First, a caveat: I’m an independent designer, and this is my experience. The process may be somewhat different for other designers, and certainly so for mass-market brands and clothing produced overseas. This is the experience of a small business, made in America. Here are the facts and figures at Angela Friedman, Inc.
When you consider the price of a garment, you’re probably thinking about fabric and sewing. You understand that luxury materials cost more and that complicated designs take more time to produce. But there are more factors at stake: For example, independent designers also tend to be more open to experimenting with high-end materials, because they aren’t bound by the limitations of a number-cruncher yelling “cheaper, cheaper, cheaper!” (I challenge you to find metallic French lace in the lingerie at your local mall!) Something else to consider is that fabric cost can pose a scaling problem: If I were a mass-market brand purchasing 5,000 meters of silk at a time, I would have a lot more negotiating power than I do with my limited resources. Of course I purchase in bulk whenever possible, but I don’t always have the capital or the orders to justify an enormous expenditure up-front. That’s just the reality of small business.
Now someone actually has to create the garments. This is where I wish we had those sewing machine robots! It isn’t as simple as it sounds: There is expensive machinery needed, many different people are involved in the process, and sewing lingerie can be very time-consuming. Some of my designs have literally dozens of pattern pieces, and each pattern piece must be sized properly, cut out of however many layers of fabric are used, sewn together, pressed neatly, and have edges finished and trimmings applied. This can quickly turn into many hours of labor, whether being performed by one seamstress or done in a factory, production-line style. This also brings us to the importance of ethical business practices. I can choose to pay a local seamstress a living wage, or I can choose to send the job overseas where I have little to no control over who does the work, how much (or how little) they may be paid, or what their work conditions consist of. (I choose to do all of my production in New York.)
Here are just some of the direct costs that go into the production of a single garment:
-fabric, linings, and hardware (like bra hook-and-eye and garter clips)
-elastic and thread
-custom labels and hang tags
-labor for drafting patterns, scaling them to each size, and testing the fit (on a live model!)
-labor for cutting fabric
-labor for sewing pieces together, applying elastic, hemming, sewing labels, etc.
-labor for quality control, packaging, and shipping
It’s pretty obvious how these direct costs end up in the final price of the garment.
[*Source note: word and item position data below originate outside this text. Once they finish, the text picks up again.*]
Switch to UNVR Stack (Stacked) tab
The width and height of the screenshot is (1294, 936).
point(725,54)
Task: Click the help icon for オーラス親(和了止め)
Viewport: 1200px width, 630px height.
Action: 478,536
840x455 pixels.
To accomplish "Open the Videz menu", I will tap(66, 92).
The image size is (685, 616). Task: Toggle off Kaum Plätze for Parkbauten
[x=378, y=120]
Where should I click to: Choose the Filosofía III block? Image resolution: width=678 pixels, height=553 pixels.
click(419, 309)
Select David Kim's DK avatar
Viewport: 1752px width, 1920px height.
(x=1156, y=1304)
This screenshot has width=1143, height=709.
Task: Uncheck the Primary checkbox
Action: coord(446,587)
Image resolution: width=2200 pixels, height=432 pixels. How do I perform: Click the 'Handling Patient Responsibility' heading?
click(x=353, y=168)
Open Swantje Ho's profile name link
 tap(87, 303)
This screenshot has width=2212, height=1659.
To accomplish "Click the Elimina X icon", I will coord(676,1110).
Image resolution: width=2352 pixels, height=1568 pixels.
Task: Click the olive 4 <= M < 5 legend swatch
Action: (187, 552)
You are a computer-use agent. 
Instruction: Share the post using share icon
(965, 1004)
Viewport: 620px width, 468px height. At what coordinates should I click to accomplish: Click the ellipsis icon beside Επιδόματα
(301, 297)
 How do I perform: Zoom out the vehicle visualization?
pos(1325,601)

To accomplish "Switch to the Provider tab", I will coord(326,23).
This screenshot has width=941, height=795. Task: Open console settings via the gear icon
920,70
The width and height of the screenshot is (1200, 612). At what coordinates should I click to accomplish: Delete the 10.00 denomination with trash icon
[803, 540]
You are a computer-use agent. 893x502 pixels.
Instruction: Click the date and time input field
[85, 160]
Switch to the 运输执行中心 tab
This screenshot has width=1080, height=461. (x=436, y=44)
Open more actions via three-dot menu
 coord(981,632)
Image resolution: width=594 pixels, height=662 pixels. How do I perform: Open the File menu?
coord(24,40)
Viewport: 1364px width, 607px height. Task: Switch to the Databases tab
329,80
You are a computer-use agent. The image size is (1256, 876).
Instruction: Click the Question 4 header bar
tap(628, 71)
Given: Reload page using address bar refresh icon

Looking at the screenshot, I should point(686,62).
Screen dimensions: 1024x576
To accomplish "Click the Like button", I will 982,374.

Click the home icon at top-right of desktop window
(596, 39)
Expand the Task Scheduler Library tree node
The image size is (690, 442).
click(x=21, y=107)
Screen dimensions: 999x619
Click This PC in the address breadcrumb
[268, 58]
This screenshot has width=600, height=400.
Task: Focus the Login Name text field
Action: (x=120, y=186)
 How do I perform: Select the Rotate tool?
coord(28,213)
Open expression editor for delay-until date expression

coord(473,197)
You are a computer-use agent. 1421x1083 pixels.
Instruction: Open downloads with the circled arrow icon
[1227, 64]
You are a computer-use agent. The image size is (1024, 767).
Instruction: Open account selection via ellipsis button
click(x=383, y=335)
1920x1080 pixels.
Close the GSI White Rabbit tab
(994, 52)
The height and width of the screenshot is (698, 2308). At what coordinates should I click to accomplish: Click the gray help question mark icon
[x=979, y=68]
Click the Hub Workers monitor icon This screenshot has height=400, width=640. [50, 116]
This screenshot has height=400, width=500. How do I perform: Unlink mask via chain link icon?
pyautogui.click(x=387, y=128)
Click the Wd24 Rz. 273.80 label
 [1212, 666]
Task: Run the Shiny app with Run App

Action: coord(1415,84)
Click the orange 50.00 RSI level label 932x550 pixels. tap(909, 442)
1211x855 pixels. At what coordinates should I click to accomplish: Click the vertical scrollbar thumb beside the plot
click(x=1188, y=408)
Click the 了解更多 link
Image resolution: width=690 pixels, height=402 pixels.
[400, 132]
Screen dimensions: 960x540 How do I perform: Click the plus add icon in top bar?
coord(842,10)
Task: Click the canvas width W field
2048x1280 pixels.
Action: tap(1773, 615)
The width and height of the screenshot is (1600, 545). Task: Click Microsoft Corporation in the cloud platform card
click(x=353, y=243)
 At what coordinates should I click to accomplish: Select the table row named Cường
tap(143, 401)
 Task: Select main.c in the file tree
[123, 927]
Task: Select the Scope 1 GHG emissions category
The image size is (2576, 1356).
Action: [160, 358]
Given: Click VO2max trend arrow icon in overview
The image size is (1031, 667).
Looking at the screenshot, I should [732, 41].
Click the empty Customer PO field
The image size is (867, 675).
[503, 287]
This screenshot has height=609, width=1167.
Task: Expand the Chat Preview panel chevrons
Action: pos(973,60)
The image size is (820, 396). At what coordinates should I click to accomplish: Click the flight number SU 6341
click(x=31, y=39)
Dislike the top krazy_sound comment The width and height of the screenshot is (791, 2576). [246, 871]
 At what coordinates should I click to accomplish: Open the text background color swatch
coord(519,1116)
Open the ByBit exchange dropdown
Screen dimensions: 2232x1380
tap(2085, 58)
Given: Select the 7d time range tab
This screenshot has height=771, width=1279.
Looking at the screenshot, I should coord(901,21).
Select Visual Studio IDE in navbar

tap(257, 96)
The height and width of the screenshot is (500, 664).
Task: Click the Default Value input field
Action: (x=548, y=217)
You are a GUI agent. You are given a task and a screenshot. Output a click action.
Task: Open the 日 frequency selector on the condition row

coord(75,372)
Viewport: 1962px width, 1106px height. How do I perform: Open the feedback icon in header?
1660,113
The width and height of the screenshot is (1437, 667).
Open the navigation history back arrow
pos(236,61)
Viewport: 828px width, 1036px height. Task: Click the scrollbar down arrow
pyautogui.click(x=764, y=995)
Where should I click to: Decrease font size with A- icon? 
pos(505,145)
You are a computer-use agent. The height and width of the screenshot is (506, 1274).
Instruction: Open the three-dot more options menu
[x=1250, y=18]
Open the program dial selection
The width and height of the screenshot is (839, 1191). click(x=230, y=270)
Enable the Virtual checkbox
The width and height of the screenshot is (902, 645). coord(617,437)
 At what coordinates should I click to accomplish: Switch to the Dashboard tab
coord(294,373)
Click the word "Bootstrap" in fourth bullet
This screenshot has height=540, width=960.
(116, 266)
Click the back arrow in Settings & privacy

For my bra and panty sets, this section would already be in the $35-$50 range. Given those numbers, now you can start to see why I couldn’t possibly sell a set for $50! More expensive materials (like silk or dyed-to-match trimmings) produce a more valuable garment. The same is true with production: Seamstresses generally charge based on an hourly rate, but their wages will amount to less than 1/8th of your final purchase price – at best. This is for American production. Just think of how much less a worker might be making in China, India, or Bangladesh.